Le Figuier étrangleur

par Utilisateur supprimé,
Bonjour à tous. 

Dans le cadre de cette activité, j'aimerais partager avec vous un petit souvenir, donc malheureusement, pas de photos à l'appui. 

Lorsque j'habitais en outre-mer, j'ai eu l'occasion d'observer d'énormes arbres au tronc d'aspect presque racinaire, imposant et immense. Tout simplement magnifique.
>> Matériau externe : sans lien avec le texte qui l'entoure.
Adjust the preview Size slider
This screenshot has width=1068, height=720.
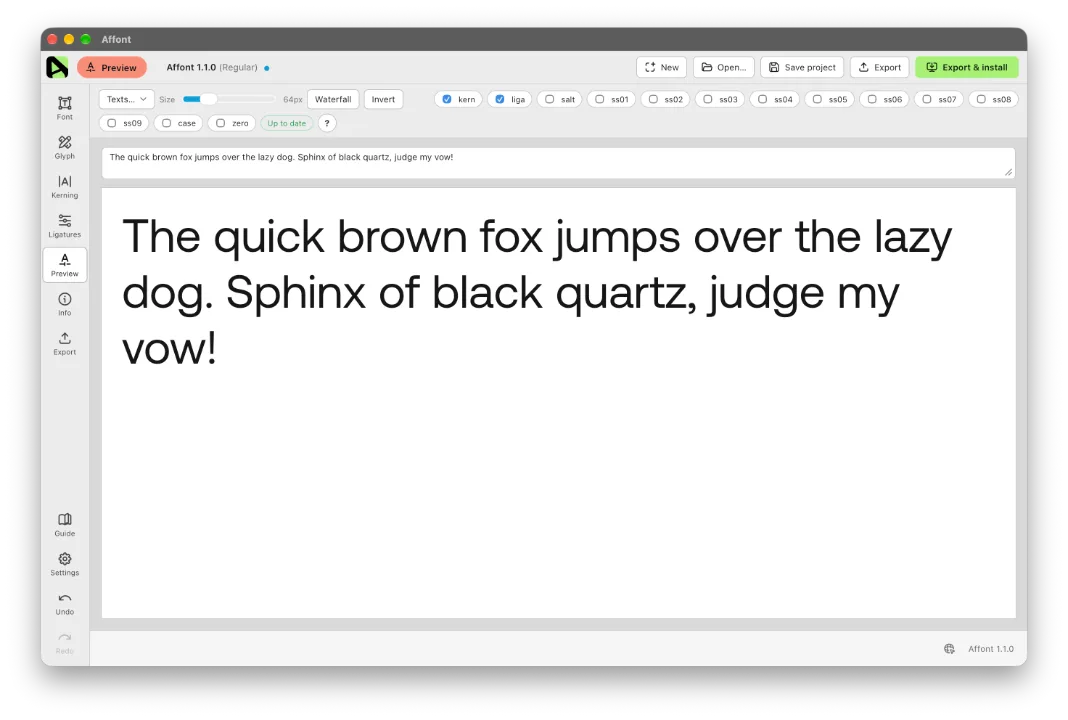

Seulement, cet arbre effectue une sorte de parasitisme assez impressionnant sur les arbres alentour. En effet, le parasite, dénommé "Figuier étrangleur", possède pour particularité de s'enrouler aux autres arbres, et de les étouffer en poussant directement a proximité ou sur eux. L'arbre victime est utilisé comme support. Cela entraîne un pourrissement de sa victime, dont le figuier étrangleur se sert comme ressource pour sa propre croissance. 

Surprenant non ? 

Aller, bonne journée plantesque à vous !

cacaoyer et babanier

par Dominique LANG,

Photo prise à la Réunion d'un cacaoyer qui  a profité de la protection d'un bosquet de bananier (le cacaoyer apprécie l'ombre au moins pendant sa croissance).


Menthe et rhubarbe au potager

par Annie Mengual,

Mutualisme entre les plantes.

La menthe, pourvue de stolons envahie une zone potagère. Ici elle fait bon ménage avec une grosse rhubarbe. Les deux s'accordent pour maintenir une fraicheur, elles apprécient l'humidité du sol. 

Le lierre

par Utilisateur supprimé,

Le lierre utilise le tronc d'un saule pour se hisser vers la lumière. On a ici affaire à du commensalisme : l'action est profitable au lierre, mais pas nocive pour le saule (tant que le lierre ne se développe pas trop !)

Annexe IMG_1300_DxO.jpg

Trèfle au pied de la haie

par Utilisateur supprimé,

Trèfle au pied de la haie

Le trèfle fait partie de la famille des fabacées et est donc fixateur d'azote atmosphérique grâce à des bactéries hébergées dans leurs racines. Le trèfle nourrit donc le sol de notre haie en azote.